• TASK BRIEF
Write out nothing but the lines from the one containing "Instruction: Click the" through the last line below, both included, and without the pictures.

=== RECORDS FOR THE TASK ===

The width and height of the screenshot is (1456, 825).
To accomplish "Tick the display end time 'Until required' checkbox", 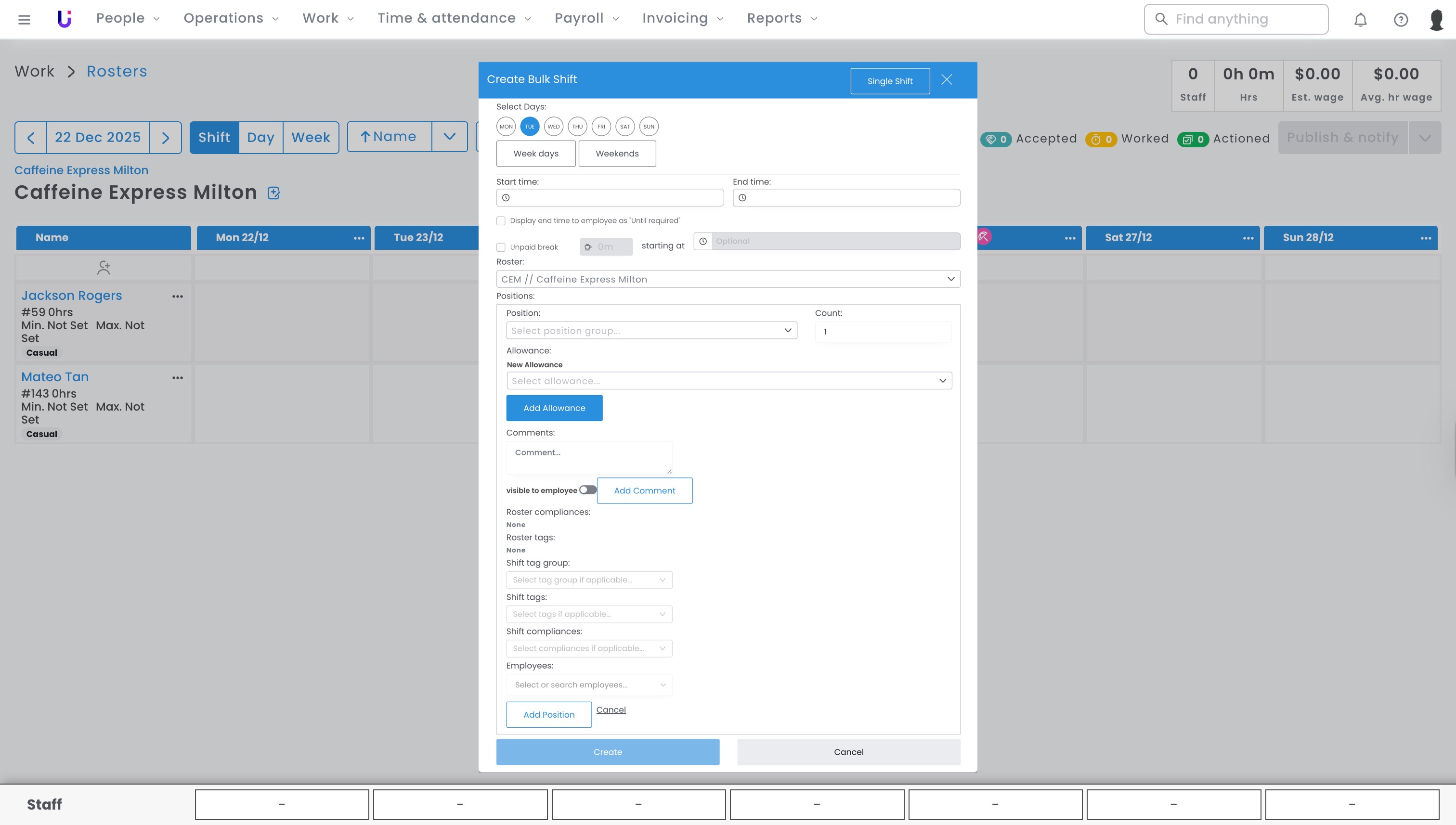I will [x=501, y=221].
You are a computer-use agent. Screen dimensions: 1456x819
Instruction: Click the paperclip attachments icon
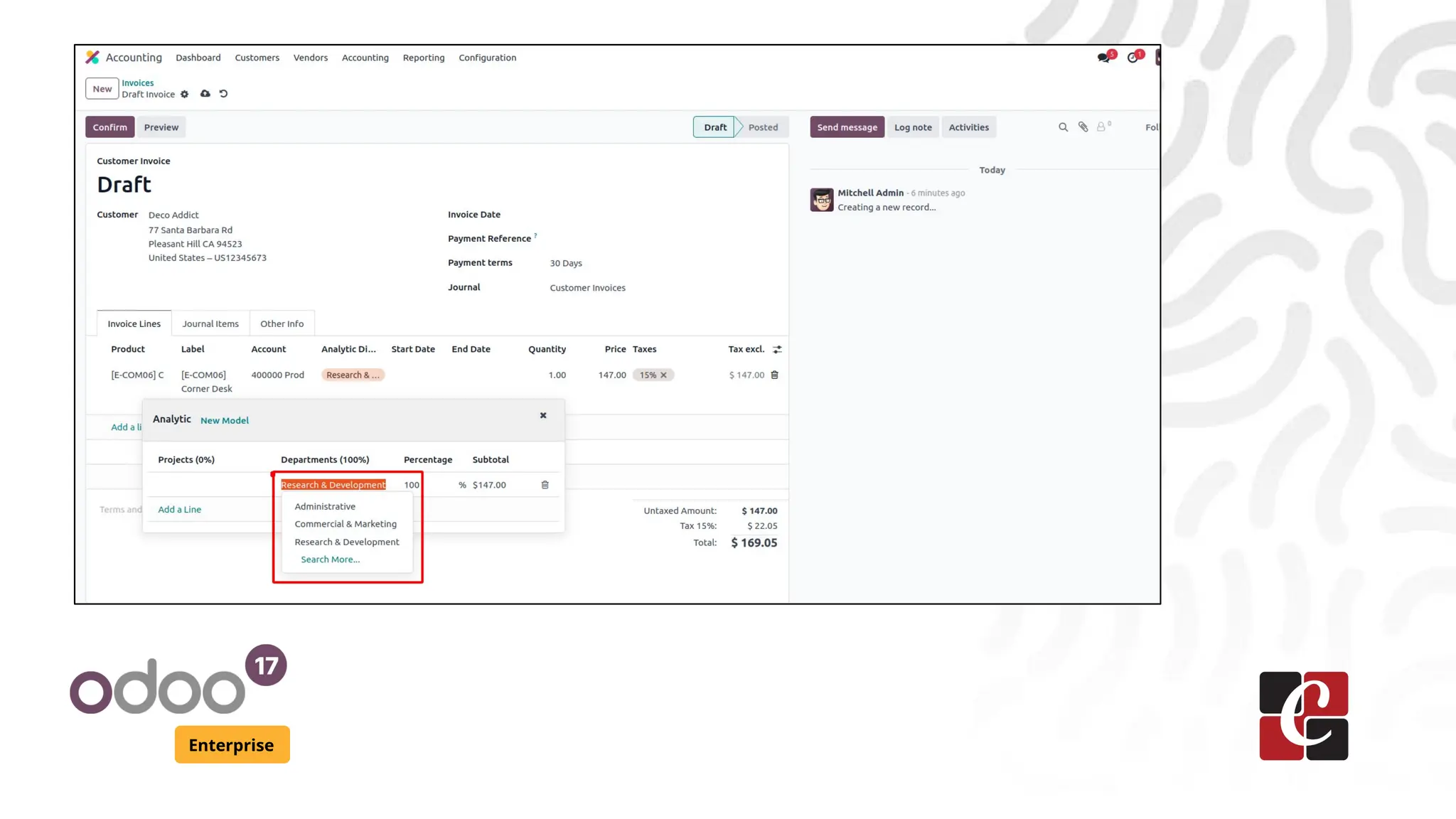[1083, 127]
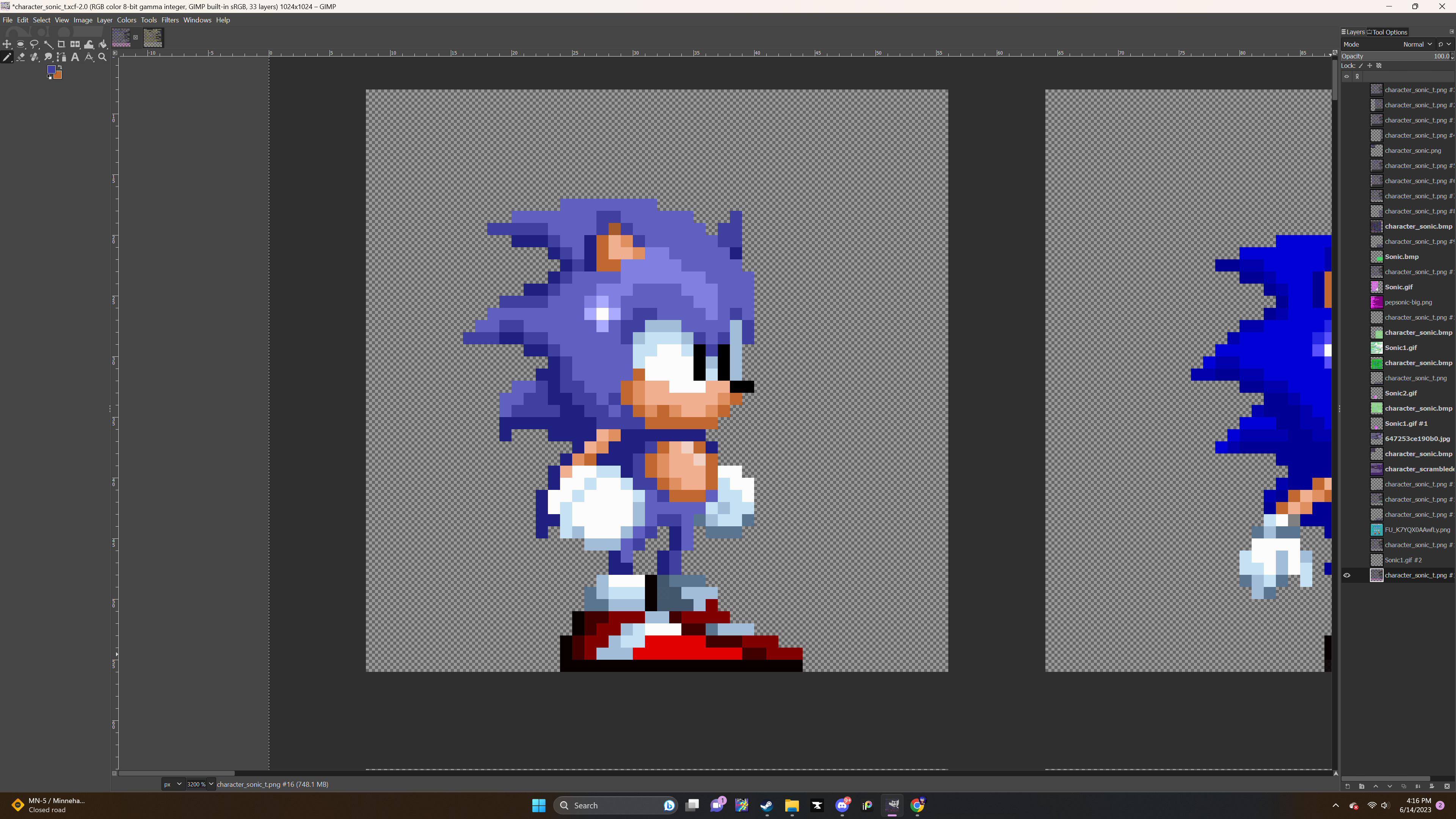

===

• WRITTEN RESPONSE
Instruction: Click the paperclip attachments icon
[1083, 127]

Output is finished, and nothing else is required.